Quote word for word every line of the entries from the one containing "above [709, 1026]" through the last line of the entries, including both of those lines.
┌──
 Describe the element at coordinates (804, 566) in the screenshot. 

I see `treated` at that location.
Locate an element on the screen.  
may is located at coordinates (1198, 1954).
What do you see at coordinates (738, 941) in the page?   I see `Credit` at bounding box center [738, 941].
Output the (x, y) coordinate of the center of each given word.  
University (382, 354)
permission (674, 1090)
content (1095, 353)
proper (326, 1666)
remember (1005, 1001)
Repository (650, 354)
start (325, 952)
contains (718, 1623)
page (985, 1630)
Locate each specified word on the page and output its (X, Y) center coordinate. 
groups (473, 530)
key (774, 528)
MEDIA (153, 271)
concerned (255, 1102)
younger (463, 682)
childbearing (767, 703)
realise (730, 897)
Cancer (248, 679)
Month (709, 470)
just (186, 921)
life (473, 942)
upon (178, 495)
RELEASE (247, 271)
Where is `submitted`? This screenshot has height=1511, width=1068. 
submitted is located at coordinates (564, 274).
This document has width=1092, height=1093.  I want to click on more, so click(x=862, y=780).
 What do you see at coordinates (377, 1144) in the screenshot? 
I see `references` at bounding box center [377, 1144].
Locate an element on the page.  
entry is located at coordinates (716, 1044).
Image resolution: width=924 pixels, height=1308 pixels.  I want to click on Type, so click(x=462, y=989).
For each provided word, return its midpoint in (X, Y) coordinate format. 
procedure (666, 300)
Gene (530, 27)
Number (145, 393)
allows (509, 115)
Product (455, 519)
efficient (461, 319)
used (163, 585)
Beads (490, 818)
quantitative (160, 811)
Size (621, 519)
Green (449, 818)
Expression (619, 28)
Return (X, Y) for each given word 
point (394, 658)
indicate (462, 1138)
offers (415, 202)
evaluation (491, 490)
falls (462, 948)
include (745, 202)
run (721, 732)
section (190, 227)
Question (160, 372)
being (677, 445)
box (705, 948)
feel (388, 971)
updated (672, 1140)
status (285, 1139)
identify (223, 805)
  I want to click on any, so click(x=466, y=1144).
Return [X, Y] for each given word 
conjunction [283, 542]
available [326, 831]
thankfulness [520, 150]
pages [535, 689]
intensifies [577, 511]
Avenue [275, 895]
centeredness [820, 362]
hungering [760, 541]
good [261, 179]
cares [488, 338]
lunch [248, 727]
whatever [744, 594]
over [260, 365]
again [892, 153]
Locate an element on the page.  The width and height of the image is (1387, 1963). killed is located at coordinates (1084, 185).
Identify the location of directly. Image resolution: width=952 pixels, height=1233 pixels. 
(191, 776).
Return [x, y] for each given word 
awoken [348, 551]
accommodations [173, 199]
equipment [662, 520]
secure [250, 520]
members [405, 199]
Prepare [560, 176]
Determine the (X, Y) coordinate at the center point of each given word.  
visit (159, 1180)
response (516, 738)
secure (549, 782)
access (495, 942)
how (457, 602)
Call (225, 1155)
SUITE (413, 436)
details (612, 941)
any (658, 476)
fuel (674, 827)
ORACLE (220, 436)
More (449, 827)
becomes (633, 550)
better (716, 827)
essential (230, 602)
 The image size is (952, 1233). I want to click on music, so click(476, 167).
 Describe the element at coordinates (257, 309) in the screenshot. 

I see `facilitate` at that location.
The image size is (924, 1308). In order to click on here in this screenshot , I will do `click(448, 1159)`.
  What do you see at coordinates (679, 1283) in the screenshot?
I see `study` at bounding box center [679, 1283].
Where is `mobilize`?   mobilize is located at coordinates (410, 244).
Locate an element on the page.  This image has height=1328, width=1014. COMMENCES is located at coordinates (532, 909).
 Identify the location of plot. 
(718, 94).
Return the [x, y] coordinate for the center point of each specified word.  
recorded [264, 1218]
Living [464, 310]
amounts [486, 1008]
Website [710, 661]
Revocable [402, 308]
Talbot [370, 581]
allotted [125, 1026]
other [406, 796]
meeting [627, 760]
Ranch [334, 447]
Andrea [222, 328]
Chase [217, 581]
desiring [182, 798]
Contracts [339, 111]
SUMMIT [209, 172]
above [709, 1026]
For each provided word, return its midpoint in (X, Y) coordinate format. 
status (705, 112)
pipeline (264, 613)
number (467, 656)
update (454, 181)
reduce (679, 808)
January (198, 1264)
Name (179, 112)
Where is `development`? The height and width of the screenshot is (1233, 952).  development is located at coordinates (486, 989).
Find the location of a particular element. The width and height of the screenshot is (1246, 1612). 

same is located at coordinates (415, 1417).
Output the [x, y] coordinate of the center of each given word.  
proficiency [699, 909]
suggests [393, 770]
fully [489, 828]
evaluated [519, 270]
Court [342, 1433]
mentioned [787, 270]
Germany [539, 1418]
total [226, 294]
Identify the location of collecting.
└──
▶ [The result]
above [709, 1026]
For each provided word, return its midpoint in (X, Y) coordinate format. 
status (705, 112)
pipeline (264, 613)
number (467, 656)
update (454, 181)
reduce (679, 808)
January (198, 1264)
Name (179, 112)
Where is `development`? The height and width of the screenshot is (1233, 952).  development is located at coordinates (486, 989).
Find the location of a particular element. The width and height of the screenshot is (1246, 1612). 

same is located at coordinates (415, 1417).
Output the [x, y] coordinate of the center of each given word.  
proficiency [699, 909]
suggests [393, 770]
fully [489, 828]
evaluated [519, 270]
Court [342, 1433]
mentioned [787, 270]
Germany [539, 1418]
total [226, 294]
Identify the location of collecting.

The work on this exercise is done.